Однако не для того, видно, взошло солнышко, чтобы обливать своими лучами крепко спящий, безлюдный город, будит оно кого следует, и вот, чу! где-то прозвучала труба… Резкие звуки ее проносятся по тихой Москве и будят спящих чутким сном тех, кому надлежит выступать на ратное дело. Молодцу недолго сбираться! Крест перед иконой, прости, родная матушка, прости, батюшка родимый, прости-прощай, отчий кров, — и уже за воротами паренек спешит к месту сбора, на дом не оглядывается, потому, знает, что смотрят вслед ему очи родные и слезами заволакиваются, и боится он — оглянется, пожалуй, и сам всплакнет, потому самому, что и у него на сердце не птицы поют, а слезы лить негоже молодцу, воину храброму: чай, не девица он красная!
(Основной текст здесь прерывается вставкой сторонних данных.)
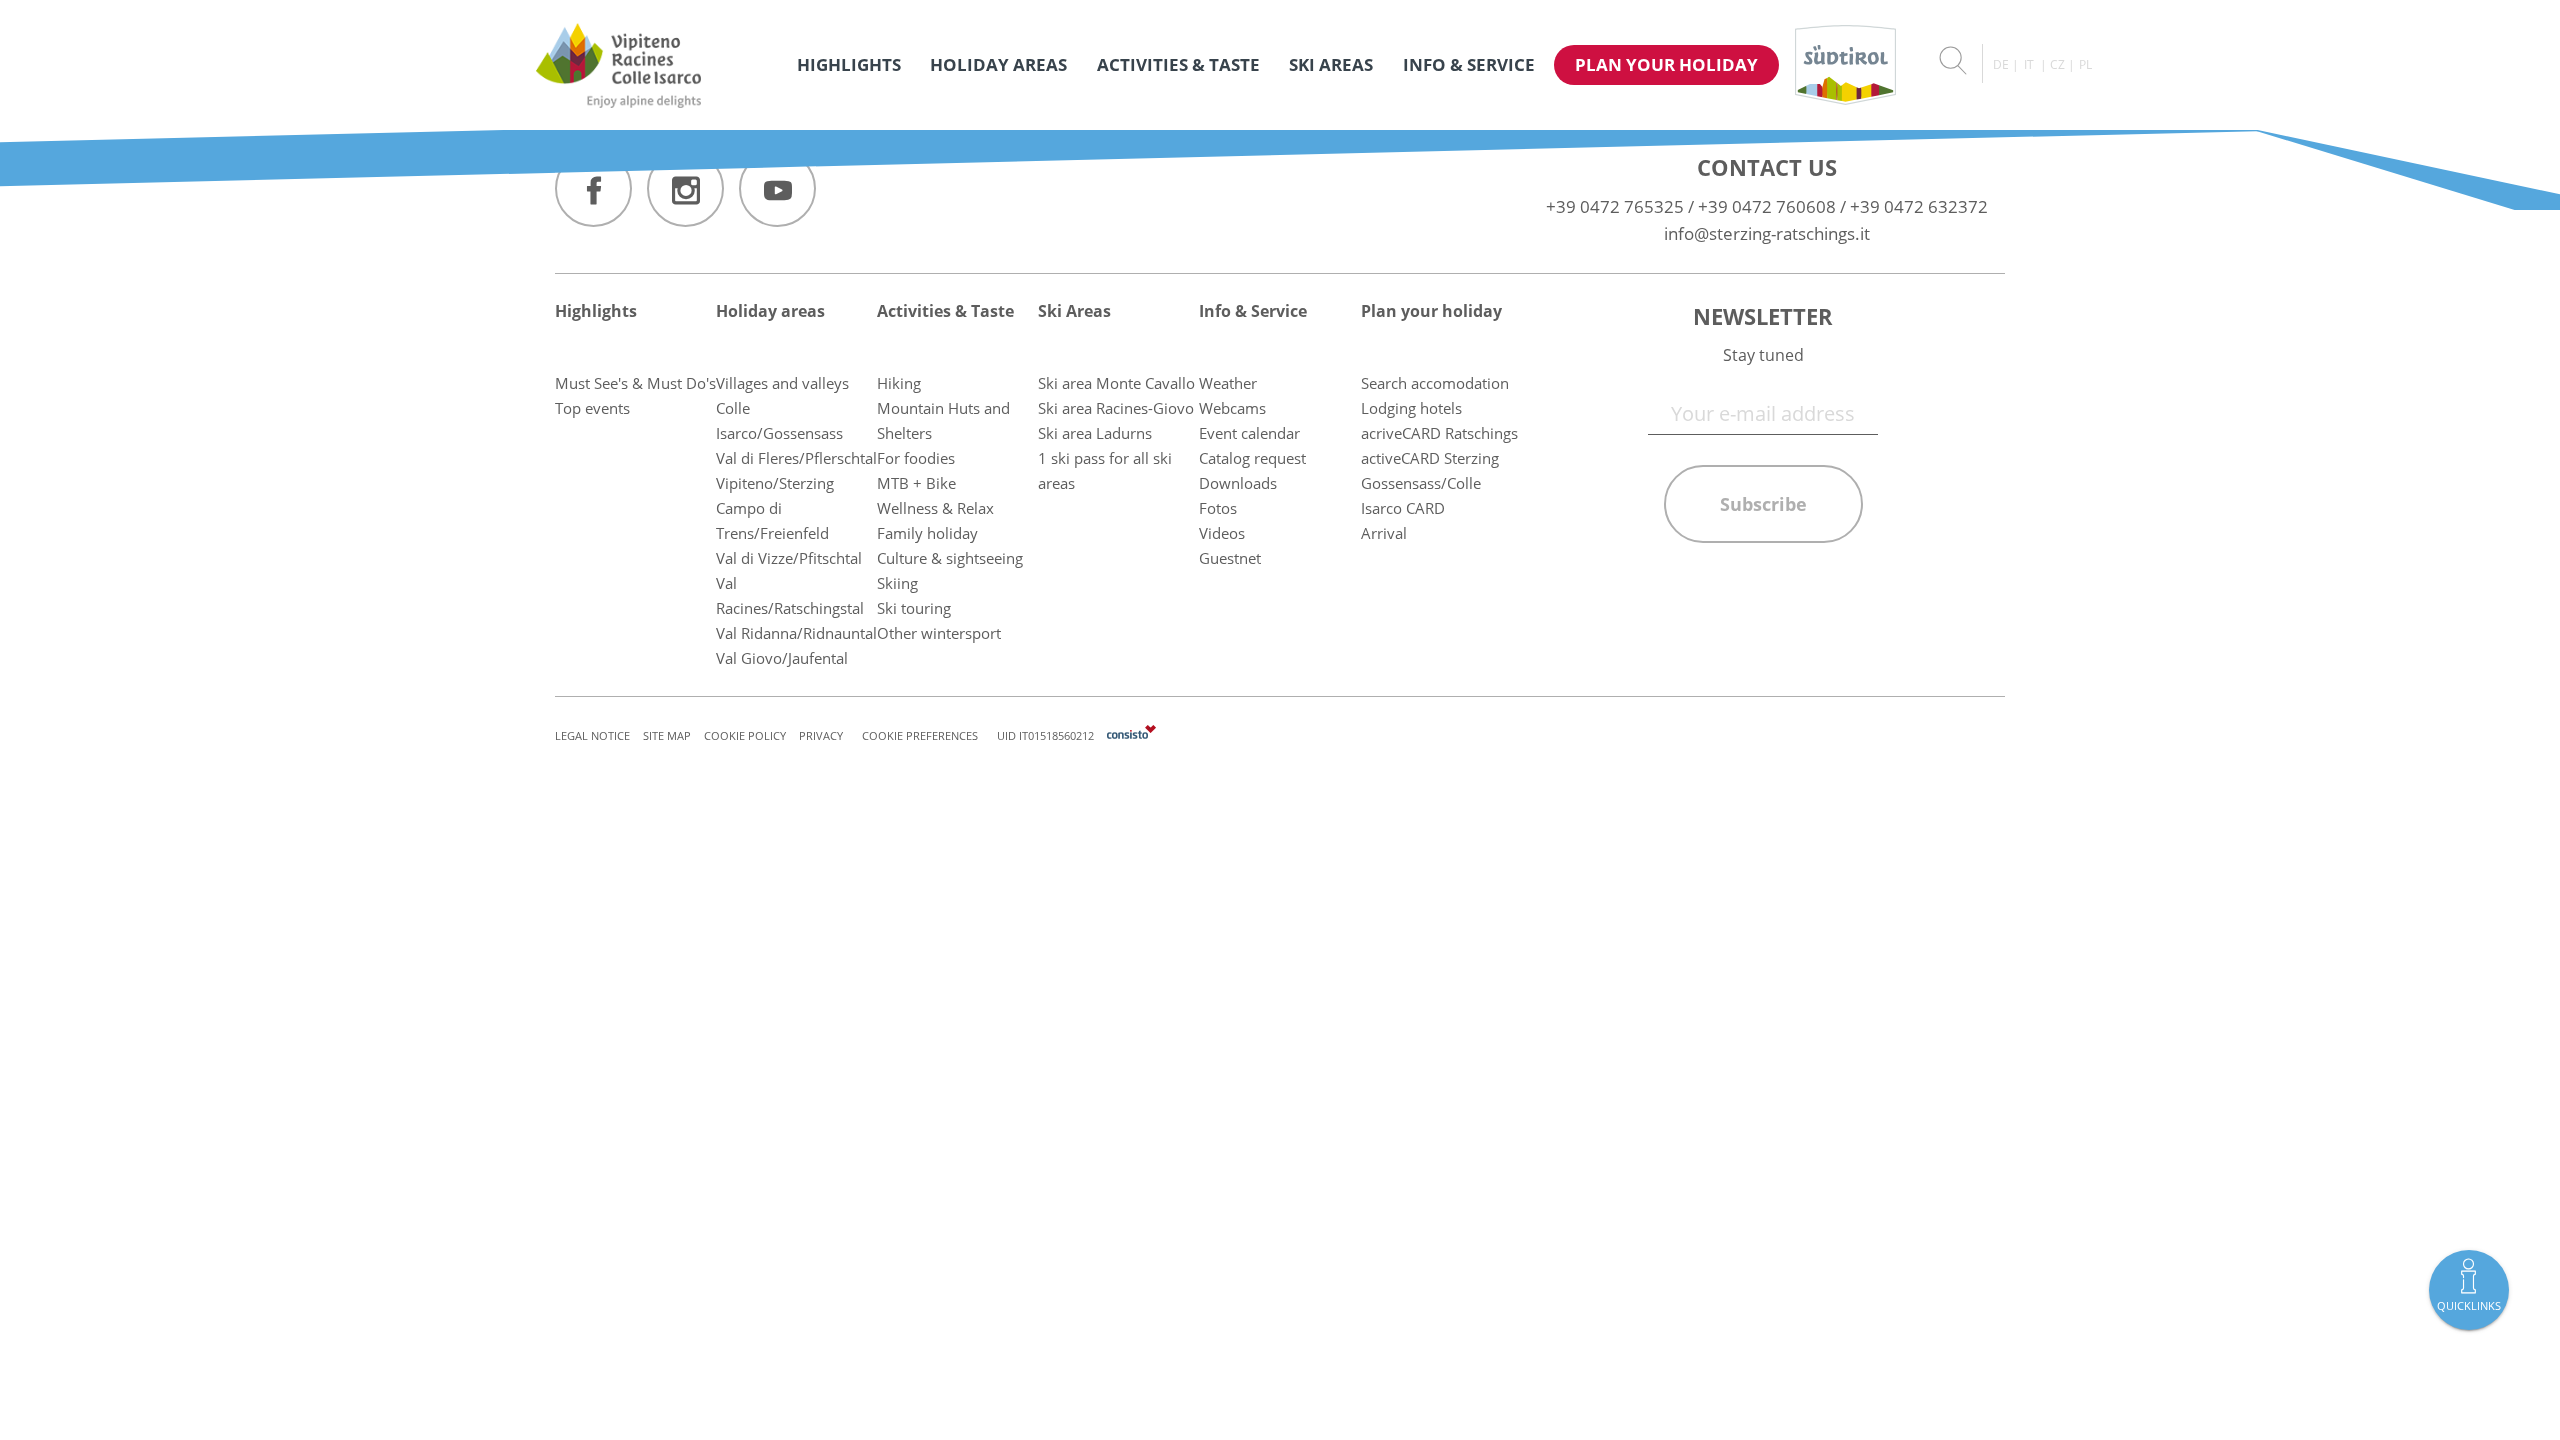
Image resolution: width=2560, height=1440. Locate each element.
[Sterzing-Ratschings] (618, 65)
А труба все гудит, на разные лады посвистывает… Уж и перестать бы ей пора, — молодцы почти все в сборе, — а она все разливается, словно трубачу песню хочется сыграть родному краю на прощанье. Но вот еще два-три хриплых звука вырвались из медного горла трубы, и вдруг оборвалось ее пение, замерло на самой высокой пронзительной ноте, которую она будто хотела добудить последних, крепко заспавшихся, ратников. А из собравшихся, верно, никто и не расслышал этого последнего трубного вздоха среди лязга оружия, говора толпы и шуток неисправимых весельчаков, готовых шутить даже на краю отверстой могилы.
Однако пора и в поход!.. Чего ж медлить? Помолиться, да и в путь. Идет священник седой, в полном облачении, грустным взглядом обводит он рать.
— Э-эх! — шепчут его старые губы, — сколько здесь добрых молодцев, а много ль воротятся? И на что это люди войны выдумали? Все оттого, что любви в мире мало!
Обнажились буйные головушки. Начался молебен. Смутно у всех на душе, и жарка молитва бойцов.
— Кто знает? Может, в последний раз на земле родимой молитву творю, пройдет месяц, два, и я уже… Боже, милостив, буди мне грешному! — шепчут уста, и еще ниже склоняются головы, еще чаще вздымаются руки.
Тянет молебен седой иерей, а все-таки скоро конец наступает молитве.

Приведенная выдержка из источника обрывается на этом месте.